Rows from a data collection
______________________________
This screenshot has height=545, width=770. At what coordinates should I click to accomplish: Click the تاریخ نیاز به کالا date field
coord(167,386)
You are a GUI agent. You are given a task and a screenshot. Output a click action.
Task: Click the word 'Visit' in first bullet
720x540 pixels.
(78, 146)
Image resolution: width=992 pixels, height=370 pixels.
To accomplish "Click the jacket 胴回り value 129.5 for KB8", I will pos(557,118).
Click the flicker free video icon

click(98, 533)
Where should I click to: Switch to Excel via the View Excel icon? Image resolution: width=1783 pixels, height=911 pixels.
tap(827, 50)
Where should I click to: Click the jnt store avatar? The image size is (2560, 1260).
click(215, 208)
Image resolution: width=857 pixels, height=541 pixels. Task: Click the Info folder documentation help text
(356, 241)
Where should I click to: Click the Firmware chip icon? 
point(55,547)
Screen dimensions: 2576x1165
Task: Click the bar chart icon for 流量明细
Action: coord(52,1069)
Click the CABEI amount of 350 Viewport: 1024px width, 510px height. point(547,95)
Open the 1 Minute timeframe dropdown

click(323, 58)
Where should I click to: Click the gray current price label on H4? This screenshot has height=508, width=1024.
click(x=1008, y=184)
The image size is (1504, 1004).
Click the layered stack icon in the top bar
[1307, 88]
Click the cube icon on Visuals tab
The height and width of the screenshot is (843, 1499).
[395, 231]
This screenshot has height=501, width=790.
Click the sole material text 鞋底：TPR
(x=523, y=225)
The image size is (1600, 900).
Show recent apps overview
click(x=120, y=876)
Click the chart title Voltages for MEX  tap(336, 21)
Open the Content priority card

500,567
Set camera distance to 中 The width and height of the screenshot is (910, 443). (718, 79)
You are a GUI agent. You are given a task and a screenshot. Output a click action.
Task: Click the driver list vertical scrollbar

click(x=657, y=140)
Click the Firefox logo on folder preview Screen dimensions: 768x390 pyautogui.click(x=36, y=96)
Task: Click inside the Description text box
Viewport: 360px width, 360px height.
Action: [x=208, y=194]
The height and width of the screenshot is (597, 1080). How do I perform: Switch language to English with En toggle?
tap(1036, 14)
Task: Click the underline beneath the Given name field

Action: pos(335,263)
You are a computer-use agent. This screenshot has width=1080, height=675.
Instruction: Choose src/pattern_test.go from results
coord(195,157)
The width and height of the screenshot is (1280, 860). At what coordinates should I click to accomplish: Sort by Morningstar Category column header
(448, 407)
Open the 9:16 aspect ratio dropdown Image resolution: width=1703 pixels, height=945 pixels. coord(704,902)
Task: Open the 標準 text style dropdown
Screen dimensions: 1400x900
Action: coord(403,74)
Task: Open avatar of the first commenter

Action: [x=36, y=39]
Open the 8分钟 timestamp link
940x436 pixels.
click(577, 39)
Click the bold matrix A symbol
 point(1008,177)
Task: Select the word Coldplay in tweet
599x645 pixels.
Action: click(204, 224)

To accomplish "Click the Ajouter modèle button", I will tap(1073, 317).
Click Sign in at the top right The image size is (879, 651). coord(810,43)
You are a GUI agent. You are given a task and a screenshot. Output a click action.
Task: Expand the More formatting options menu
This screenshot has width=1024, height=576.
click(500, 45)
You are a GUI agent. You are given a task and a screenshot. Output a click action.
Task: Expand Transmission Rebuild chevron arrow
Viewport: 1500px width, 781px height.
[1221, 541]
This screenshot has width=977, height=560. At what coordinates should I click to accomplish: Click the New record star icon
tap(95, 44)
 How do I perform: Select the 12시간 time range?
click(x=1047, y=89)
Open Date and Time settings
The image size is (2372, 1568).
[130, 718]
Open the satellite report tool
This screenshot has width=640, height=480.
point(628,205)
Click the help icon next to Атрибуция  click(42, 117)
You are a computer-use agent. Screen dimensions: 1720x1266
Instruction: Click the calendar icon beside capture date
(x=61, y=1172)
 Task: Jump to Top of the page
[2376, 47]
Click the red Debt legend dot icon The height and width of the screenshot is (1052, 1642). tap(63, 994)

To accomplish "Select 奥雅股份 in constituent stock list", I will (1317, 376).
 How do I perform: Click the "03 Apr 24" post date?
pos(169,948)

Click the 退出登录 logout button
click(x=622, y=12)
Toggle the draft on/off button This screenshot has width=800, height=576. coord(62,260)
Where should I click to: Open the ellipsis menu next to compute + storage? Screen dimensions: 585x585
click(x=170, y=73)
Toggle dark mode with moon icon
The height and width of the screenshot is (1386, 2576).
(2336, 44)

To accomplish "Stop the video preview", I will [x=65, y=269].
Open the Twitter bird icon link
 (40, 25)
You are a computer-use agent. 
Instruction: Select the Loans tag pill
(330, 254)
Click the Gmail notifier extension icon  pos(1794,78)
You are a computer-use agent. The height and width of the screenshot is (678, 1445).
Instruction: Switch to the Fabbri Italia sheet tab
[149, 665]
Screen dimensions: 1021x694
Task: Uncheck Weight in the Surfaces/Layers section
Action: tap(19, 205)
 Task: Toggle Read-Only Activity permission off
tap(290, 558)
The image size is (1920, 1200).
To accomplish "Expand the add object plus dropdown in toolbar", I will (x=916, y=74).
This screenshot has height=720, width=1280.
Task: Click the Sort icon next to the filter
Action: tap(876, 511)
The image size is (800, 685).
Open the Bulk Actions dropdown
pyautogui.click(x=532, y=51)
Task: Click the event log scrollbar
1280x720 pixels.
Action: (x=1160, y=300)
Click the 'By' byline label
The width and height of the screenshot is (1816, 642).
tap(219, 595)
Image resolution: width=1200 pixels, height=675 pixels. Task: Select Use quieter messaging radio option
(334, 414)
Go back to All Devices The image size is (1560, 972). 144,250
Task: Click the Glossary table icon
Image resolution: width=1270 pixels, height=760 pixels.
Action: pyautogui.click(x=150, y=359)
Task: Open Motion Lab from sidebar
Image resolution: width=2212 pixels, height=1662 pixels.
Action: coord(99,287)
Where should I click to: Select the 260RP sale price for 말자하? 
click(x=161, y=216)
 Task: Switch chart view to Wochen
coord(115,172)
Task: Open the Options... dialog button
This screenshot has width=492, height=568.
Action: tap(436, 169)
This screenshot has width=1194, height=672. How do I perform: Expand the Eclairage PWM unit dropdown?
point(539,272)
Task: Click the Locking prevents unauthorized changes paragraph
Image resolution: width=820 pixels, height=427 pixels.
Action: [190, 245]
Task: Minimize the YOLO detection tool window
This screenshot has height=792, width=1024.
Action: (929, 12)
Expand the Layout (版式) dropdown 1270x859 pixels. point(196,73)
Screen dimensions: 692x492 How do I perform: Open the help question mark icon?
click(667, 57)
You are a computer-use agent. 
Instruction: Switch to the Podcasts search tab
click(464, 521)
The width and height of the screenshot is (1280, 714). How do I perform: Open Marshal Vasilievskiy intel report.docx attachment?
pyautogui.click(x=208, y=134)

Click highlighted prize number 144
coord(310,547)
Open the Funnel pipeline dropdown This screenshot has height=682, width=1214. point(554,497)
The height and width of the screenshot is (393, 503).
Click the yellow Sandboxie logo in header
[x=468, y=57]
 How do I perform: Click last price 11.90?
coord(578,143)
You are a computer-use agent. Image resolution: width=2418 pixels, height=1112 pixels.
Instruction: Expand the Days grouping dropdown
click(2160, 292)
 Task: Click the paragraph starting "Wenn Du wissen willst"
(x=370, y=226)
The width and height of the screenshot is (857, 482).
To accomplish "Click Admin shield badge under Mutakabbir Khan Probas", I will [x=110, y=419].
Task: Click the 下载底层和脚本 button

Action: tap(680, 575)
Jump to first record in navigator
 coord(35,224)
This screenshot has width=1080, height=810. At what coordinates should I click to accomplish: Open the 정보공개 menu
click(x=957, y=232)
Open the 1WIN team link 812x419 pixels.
______________________________
* **STATED PROBLEM**
Revise all of the rows above by putting "Where do I click to" wherever "Where should I click to" appears, leaving everything else the same.

* **RESPONSE**
This screenshot has height=545, width=770. At what coordinates should I click to accomplish: Click the تاریخ نیاز به کالا date field
coord(167,386)
You are a GUI agent. You are given a task and a screenshot. Output a click action.
Task: Click the word 'Visit' in first bullet
720x540 pixels.
(78, 146)
Image resolution: width=992 pixels, height=370 pixels.
To accomplish "Click the jacket 胴回り value 129.5 for KB8", I will pos(557,118).
Click the flicker free video icon

click(98, 533)
Where do I click to: Switch to Excel via the View Excel icon? Image resolution: width=1783 pixels, height=911 pixels.
tap(827, 50)
Where do I click to: Click the jnt store avatar? The image size is (2560, 1260).
click(215, 208)
Image resolution: width=857 pixels, height=541 pixels. Task: Click the Info folder documentation help text
(356, 241)
Where do I click to: Click the Firmware chip icon? 
point(55,547)
Screen dimensions: 2576x1165
Task: Click the bar chart icon for 流量明细
Action: coord(52,1069)
Click the CABEI amount of 350 Viewport: 1024px width, 510px height. point(547,95)
Open the 1 Minute timeframe dropdown

click(323, 58)
Where do I click to: Click the gray current price label on H4? This screenshot has height=508, width=1024.
click(x=1008, y=184)
The image size is (1504, 1004).
Click the layered stack icon in the top bar
[1307, 88]
Click the cube icon on Visuals tab
The height and width of the screenshot is (843, 1499).
[395, 231]
This screenshot has height=501, width=790.
Click the sole material text 鞋底：TPR
(x=523, y=225)
The image size is (1600, 900).
Show recent apps overview
click(x=120, y=876)
Click the chart title Voltages for MEX  tap(336, 21)
Open the Content priority card

500,567
Set camera distance to 中 The width and height of the screenshot is (910, 443). (718, 79)
You are a GUI agent. You are given a task and a screenshot. Output a click action.
Task: Click the driver list vertical scrollbar

click(x=657, y=140)
Click the Firefox logo on folder preview Screen dimensions: 768x390 pyautogui.click(x=36, y=96)
Task: Click inside the Description text box
Viewport: 360px width, 360px height.
Action: [x=208, y=194]
The height and width of the screenshot is (597, 1080). How do I perform: Switch language to English with En toggle?
tap(1036, 14)
Task: Click the underline beneath the Given name field

Action: pos(335,263)
You are a computer-use agent. This screenshot has width=1080, height=675.
Instruction: Choose src/pattern_test.go from results
coord(195,157)
The width and height of the screenshot is (1280, 860). At what coordinates should I click to accomplish: Sort by Morningstar Category column header
(448, 407)
Open the 9:16 aspect ratio dropdown Image resolution: width=1703 pixels, height=945 pixels. coord(704,902)
Task: Open the 標準 text style dropdown
Screen dimensions: 1400x900
Action: coord(403,74)
Task: Open avatar of the first commenter

Action: [x=36, y=39]
Open the 8分钟 timestamp link
940x436 pixels.
click(577, 39)
Click the bold matrix A symbol
 point(1008,177)
Task: Select the word Coldplay in tweet
599x645 pixels.
Action: click(204, 224)

To accomplish "Click the Ajouter modèle button", I will tap(1073, 317).
Click Sign in at the top right The image size is (879, 651). coord(810,43)
You are a GUI agent. You are given a task and a screenshot. Output a click action.
Task: Expand the More formatting options menu
This screenshot has width=1024, height=576.
click(500, 45)
You are a GUI agent. You are given a task and a screenshot. Output a click action.
Task: Expand Transmission Rebuild chevron arrow
Viewport: 1500px width, 781px height.
[1221, 541]
This screenshot has width=977, height=560. At what coordinates should I click to accomplish: Click the New record star icon
tap(95, 44)
 How do I perform: Select the 12시간 time range?
click(x=1047, y=89)
Open Date and Time settings
The image size is (2372, 1568).
[130, 718]
Open the satellite report tool
This screenshot has width=640, height=480.
point(628,205)
Click the help icon next to Атрибуция  click(42, 117)
You are a computer-use agent. Screen dimensions: 1720x1266
Instruction: Click the calendar icon beside capture date
(x=61, y=1172)
 Task: Jump to Top of the page
[2376, 47]
Click the red Debt legend dot icon The height and width of the screenshot is (1052, 1642). tap(63, 994)

To accomplish "Select 奥雅股份 in constituent stock list", I will (1317, 376).
 How do I perform: Click the "03 Apr 24" post date?
pos(169,948)

Click the 退出登录 logout button
click(x=622, y=12)
Toggle the draft on/off button This screenshot has width=800, height=576. coord(62,260)
Where do I click to: Open the ellipsis menu next to compute + storage? Screen dimensions: 585x585
click(x=170, y=73)
Toggle dark mode with moon icon
The height and width of the screenshot is (1386, 2576).
(2336, 44)

To accomplish "Stop the video preview", I will [x=65, y=269].
Open the Twitter bird icon link
 (40, 25)
You are a computer-use agent. 
Instruction: Select the Loans tag pill
(330, 254)
Click the Gmail notifier extension icon  pos(1794,78)
You are a computer-use agent. The height and width of the screenshot is (678, 1445).
Instruction: Switch to the Fabbri Italia sheet tab
[149, 665]
Screen dimensions: 1021x694
Task: Uncheck Weight in the Surfaces/Layers section
Action: tap(19, 205)
 Task: Toggle Read-Only Activity permission off
tap(290, 558)
The image size is (1920, 1200).
To accomplish "Expand the add object plus dropdown in toolbar", I will (x=916, y=74).
This screenshot has height=720, width=1280.
Task: Click the Sort icon next to the filter
Action: tap(876, 511)
The image size is (800, 685).
Open the Bulk Actions dropdown
pyautogui.click(x=532, y=51)
Task: Click the event log scrollbar
1280x720 pixels.
Action: (x=1160, y=300)
Click the 'By' byline label
The width and height of the screenshot is (1816, 642).
tap(219, 595)
Image resolution: width=1200 pixels, height=675 pixels. Task: Select Use quieter messaging radio option
(334, 414)
Go back to All Devices The image size is (1560, 972). 144,250
Task: Click the Glossary table icon
Image resolution: width=1270 pixels, height=760 pixels.
Action: pyautogui.click(x=150, y=359)
Task: Open Motion Lab from sidebar
Image resolution: width=2212 pixels, height=1662 pixels.
Action: coord(99,287)
Where do I click to: Select the 260RP sale price for 말자하? 
click(x=161, y=216)
 Task: Switch chart view to Wochen
coord(115,172)
Task: Open the Options... dialog button
This screenshot has width=492, height=568.
Action: tap(436, 169)
This screenshot has width=1194, height=672. How do I perform: Expand the Eclairage PWM unit dropdown?
point(539,272)
Task: Click the Locking prevents unauthorized changes paragraph
Image resolution: width=820 pixels, height=427 pixels.
Action: [190, 245]
Task: Minimize the YOLO detection tool window
This screenshot has height=792, width=1024.
Action: (929, 12)
Expand the Layout (版式) dropdown 1270x859 pixels. point(196,73)
Screen dimensions: 692x492 How do I perform: Open the help question mark icon?
click(667, 57)
You are a computer-use agent. 
Instruction: Switch to the Podcasts search tab
click(464, 521)
The width and height of the screenshot is (1280, 714). How do I perform: Open Marshal Vasilievskiy intel report.docx attachment?
pyautogui.click(x=208, y=134)

Click highlighted prize number 144
coord(310,547)
Open the Funnel pipeline dropdown This screenshot has height=682, width=1214. point(554,497)
The height and width of the screenshot is (393, 503).
Click the yellow Sandboxie logo in header
[x=468, y=57]
 How do I perform: Click last price 11.90?
coord(578,143)
You are a computer-use agent. Image resolution: width=2418 pixels, height=1112 pixels.
Instruction: Expand the Days grouping dropdown
click(2160, 292)
 Task: Click the paragraph starting "Wenn Du wissen willst"
(x=370, y=226)
The width and height of the screenshot is (857, 482).
To accomplish "Click Admin shield badge under Mutakabbir Khan Probas", I will [x=110, y=419].
Task: Click the 下载底层和脚本 button

Action: tap(680, 575)
Jump to first record in navigator
 coord(35,224)
This screenshot has width=1080, height=810. At what coordinates should I click to accomplish: Open the 정보공개 menu
click(x=957, y=232)
Open the 1WIN team link 812x419 pixels.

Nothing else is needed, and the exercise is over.